O selfie tem por princípio a facilidade de capturar o momento ou a paisagem, e, além disso, de capturar a própria pessoa que captura. Nesse sentido, serve aos fins do souvenir. Contudo, como é cada vez mais frequente, as pessoas ao defrontarem uma paisagem interessante, são logo tomadas pelo frenesi da captura da imagem. Antes de se permitirem qualquer fruição diante do quadro natural, de um patrimônio arquitetônico, da vista da paisagem, correm para registrar em foto, como se tudo aquilo pudesse sumir tão rapidamente quanto um vídeo no You Tube que, para não ser perdido, faz-se rapidamente o download. Busca-se resguardar e assegurar aquilo que, ao que parece, não se precisaria ter. Por quê?
Não se pode dizer que o sujeito não tenha consciência da possibilidade de fruir a situação, de se deixar levar pelo prazer do encontro com a paisagem ou o lugar. Na verdade ele tem consciência disso. E tanta que busca primeiro assegurar o domínio da situação, pelo selfie, como uma garantia de poder voltar a ela quantas vezes queira, ou seja, de frui-la indefinidamente mais tarde. Assim, não se trata de gozar a paisagem aqui e agora, mas em renunciar a esse gozo imediato (momentâneo) em nome de outro, supostamente mais duradouro. Digamos, uma gozo sustentável.
Ao se incluir o sujeito dentro do instante fotografado (como um atestado de ter vivido, “eu estava lá”, “eu participei disso”, etc.), a imagem aprisiona tanto um ambiente quanto quem, pela fotografia, buscou retê-lo para a memória. Assim, no futuro, ao invés de fruir somente tal ou qual momento instantâneo, a inclusão do sujeito permitiria fruir também a sua própria presença in loco. Congelados na imagem, ambos (o momento e a pessoa) poderiam ser consumidos, isto é, revividos, mais tarde (e sempre). Uma vez apreendida, salva, partilhada, enviada para os amigos ou exposta no Facebook, a imagem deveria servir à finalidade adiada da fruição. Ocorre que quem faz o selfie, nessa altura, já não curte a imagem, mas sim o número de curtidas que sua imagem alcançou.

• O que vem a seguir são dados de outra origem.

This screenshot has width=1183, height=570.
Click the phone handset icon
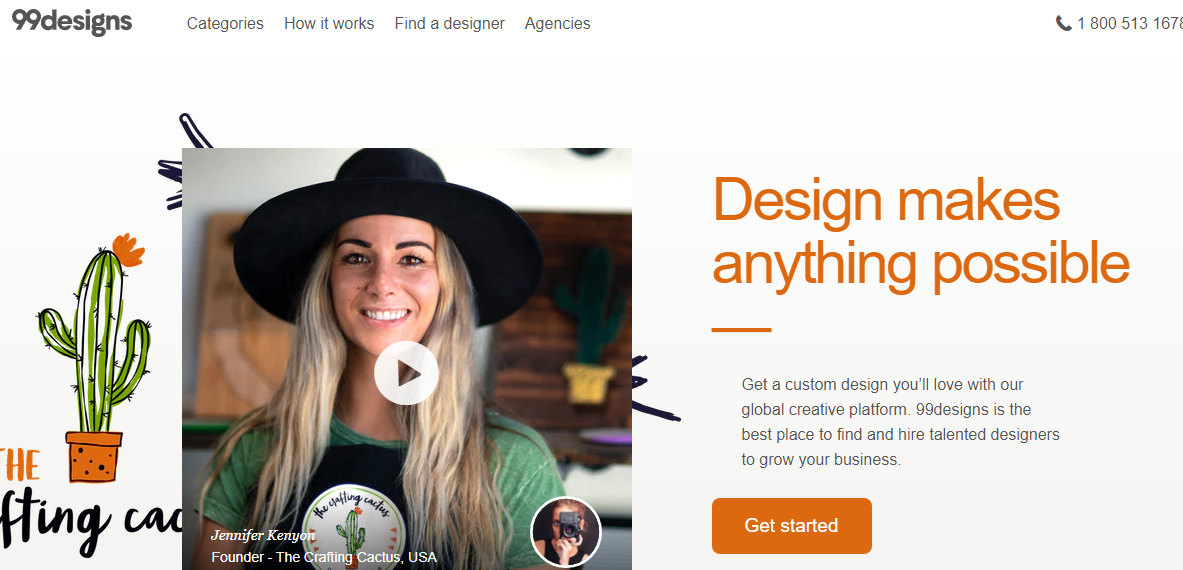point(1063,23)
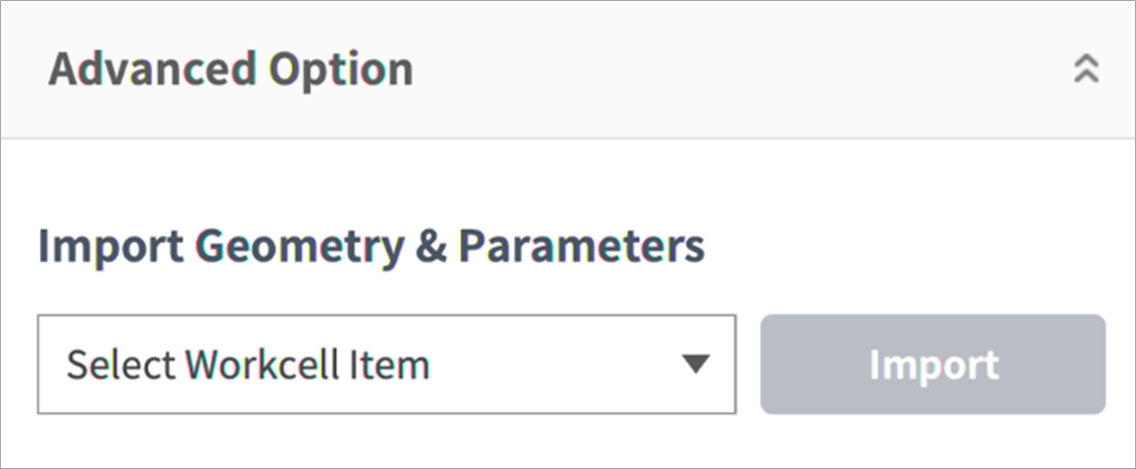Open the Select Workcell Item dropdown
The width and height of the screenshot is (1136, 469).
(x=386, y=364)
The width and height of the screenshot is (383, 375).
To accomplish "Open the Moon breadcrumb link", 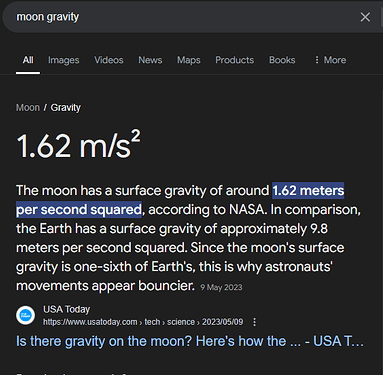I will (x=28, y=108).
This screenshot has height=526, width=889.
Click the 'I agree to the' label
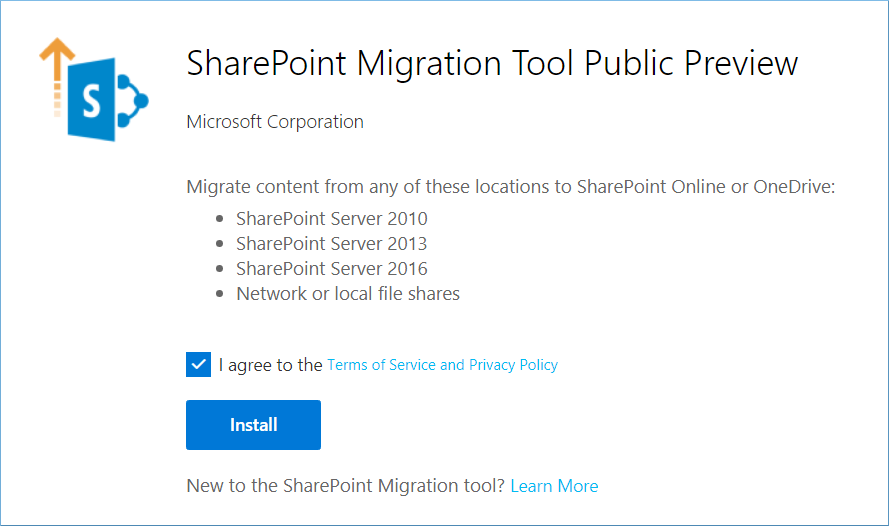pos(270,365)
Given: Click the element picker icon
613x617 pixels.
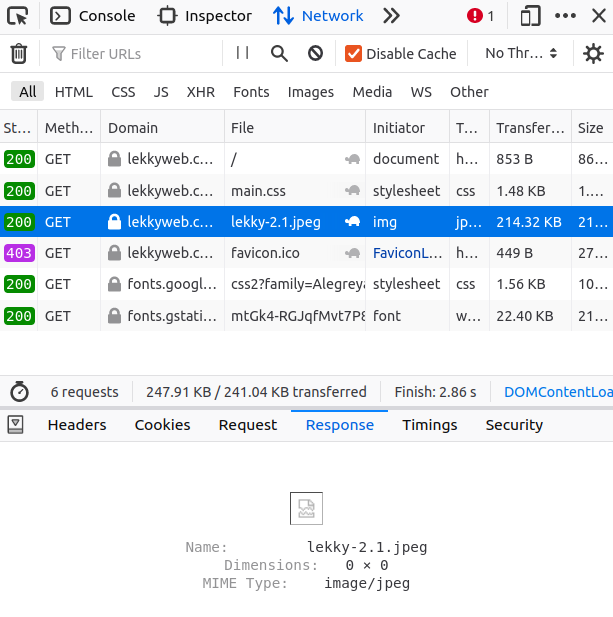Looking at the screenshot, I should 18,16.
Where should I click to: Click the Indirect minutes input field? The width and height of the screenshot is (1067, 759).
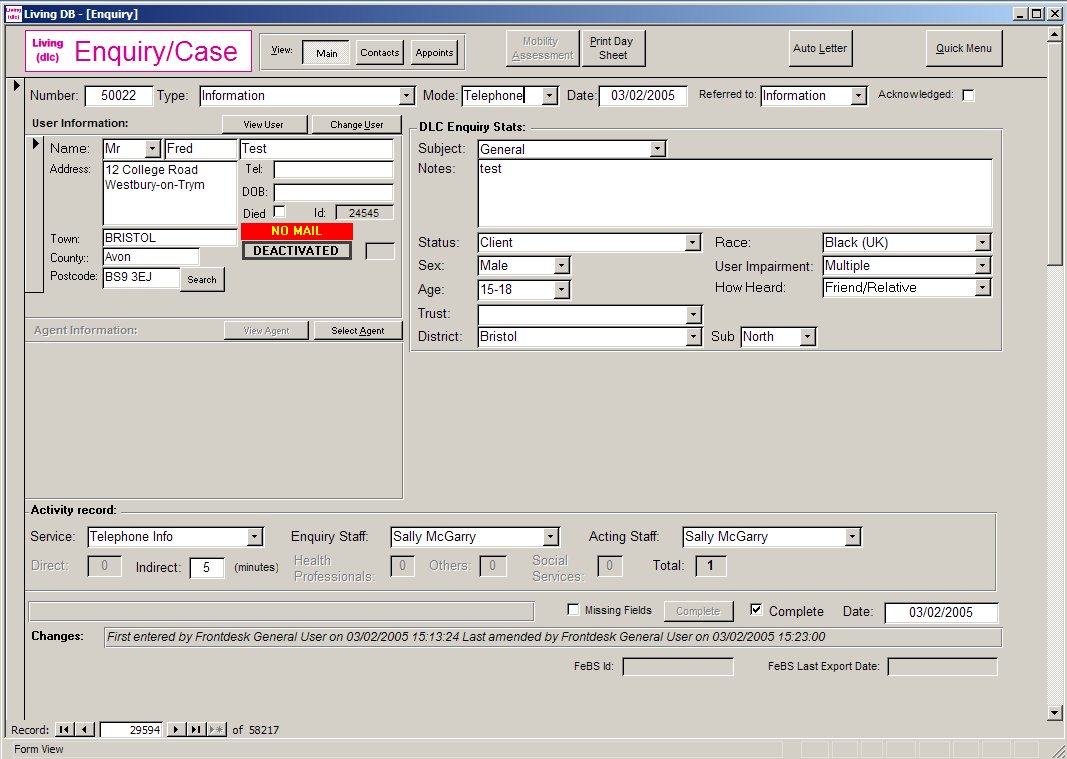point(207,567)
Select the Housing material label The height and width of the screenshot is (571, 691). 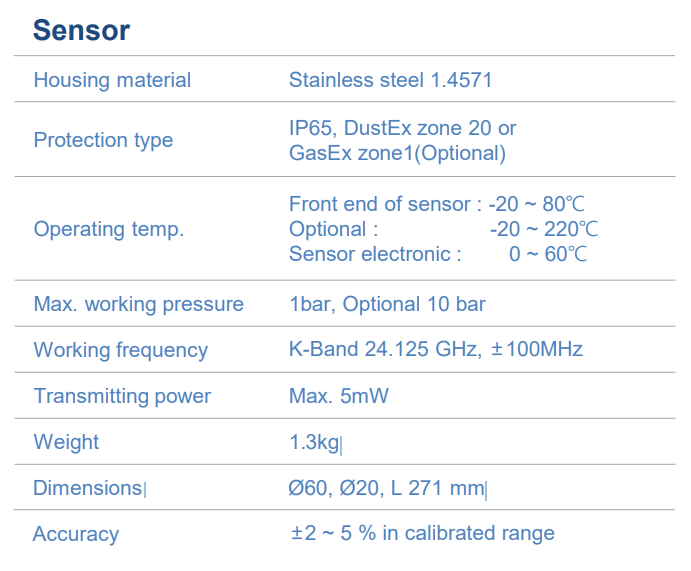(112, 80)
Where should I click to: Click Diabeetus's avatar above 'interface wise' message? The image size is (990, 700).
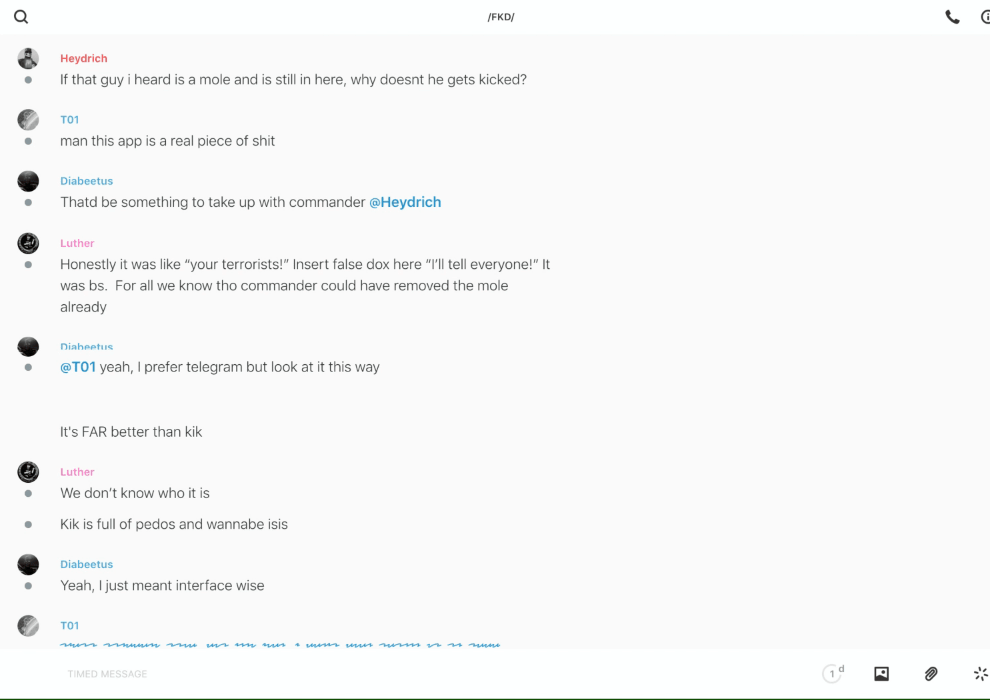(x=28, y=565)
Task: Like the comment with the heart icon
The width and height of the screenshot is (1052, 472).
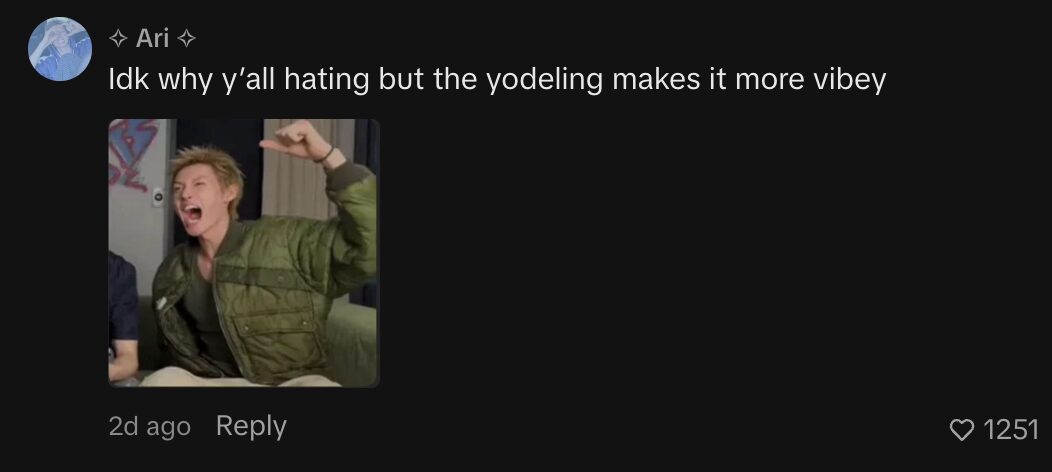Action: (x=961, y=430)
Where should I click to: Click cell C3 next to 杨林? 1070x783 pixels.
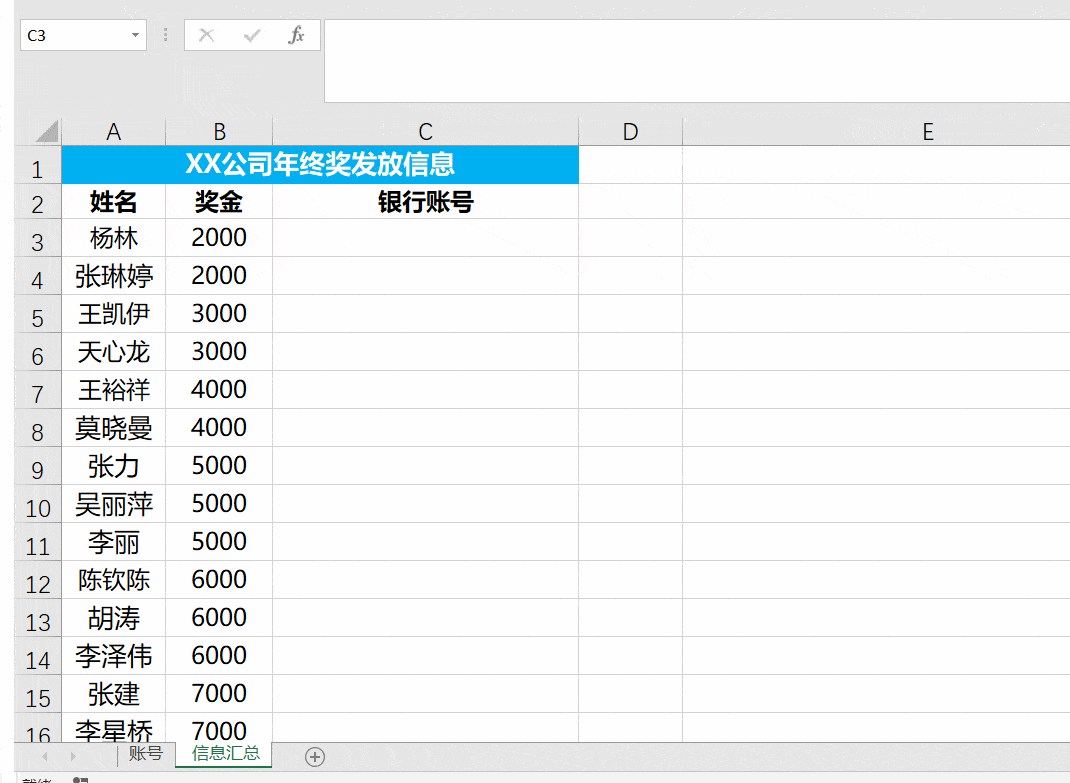425,238
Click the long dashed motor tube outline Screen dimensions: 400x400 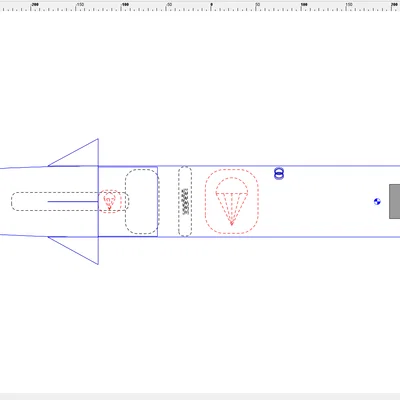click(x=70, y=201)
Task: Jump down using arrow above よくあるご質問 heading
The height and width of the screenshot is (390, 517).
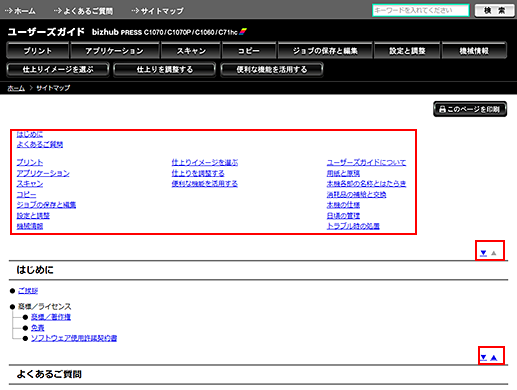Action: coord(483,358)
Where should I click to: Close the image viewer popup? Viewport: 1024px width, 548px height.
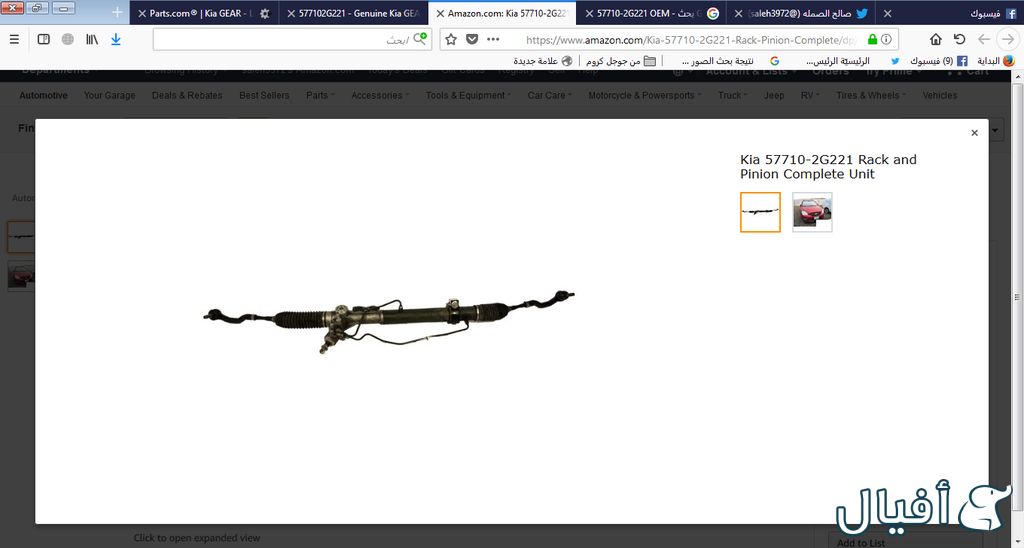(974, 133)

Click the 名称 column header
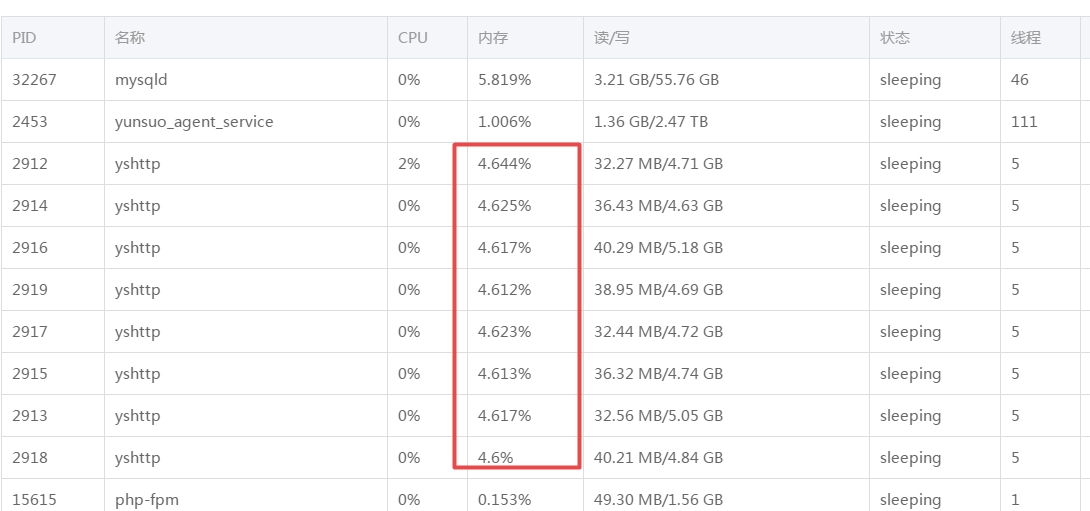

A experiência puramente estética que poderia vir da contemplação de uma construção, um monumento histórico, uma vista, é retorcida para abrigar também uma experiência matemática, já que o número de curtidas pode ser contado. A intensidade do efeito que a foto produziu sobre a massa de curtidores, é medida pelo número de curtidas e comentários. A densidade da experiência compartilhada através do selfie pode então ser mensurada pelo seu sucesso. Esse sucesso está registrado em números.
Mas nesse caso, toda possível experiência estética, intelectual ou o que seja, que pudesse ter sido ganha in loco, antes de feito o selfie, entra numa metamorfose. Agora, em que pode alcançar maior ou menor popularidade pelo número de curtidas, isto é, pela resposta social, o que teria sido uma experiência estética sofre uma transformação, torna-se uma experiência social refletida em números. (De alguma forma sempre foi assim. No romance Bel-Ami, de Guy de Maupassant, um rico proprietário de jornal compra um quadro muito valioso e o expõe em sua mansão. Toda a Paris vai em romaria apreciar a obra. Mas é sobretudo o valor pago ― ou seja, número, quantidade ―que atrai os visitantes. E é o número de visitante, o sucesso, que confirma para o comprador o acerto de ter investido na obra.
Uma diferença é que hoje esse efeito de atração não é mais monopólio dos muitos ricos, mas foi de algum modo democratizado pelo selfie, embora se possa questionar o caráter dessa democratização, e da “obra” em questão). No selfie, seu peso social aumenta com o número (de curtidas, comentários, compartilhamentos, etc.) que registra a atenção por ela recebida. A possibilidade de quantificar (os números) é muito significativa para a mensuração do efeito de algumas coisas, como é o caso de uma informação que se quer compartir. Mas se é uma experiência estética, um acaso, ou um prazer que se registra, é possível medir seu significado pelo número de curtidas? E qual o significado de “curtir”? Um mero gostar? Ou seria algo como: “eu concordo que essa foto é adequada para figurar num perfil do Facebook”? O “curtir”, nesse caso, seria “gostar” ou “assentir”? Seria um assentimento social ou um gosto pessoal o que qualifica o curtir? Mas voltemos.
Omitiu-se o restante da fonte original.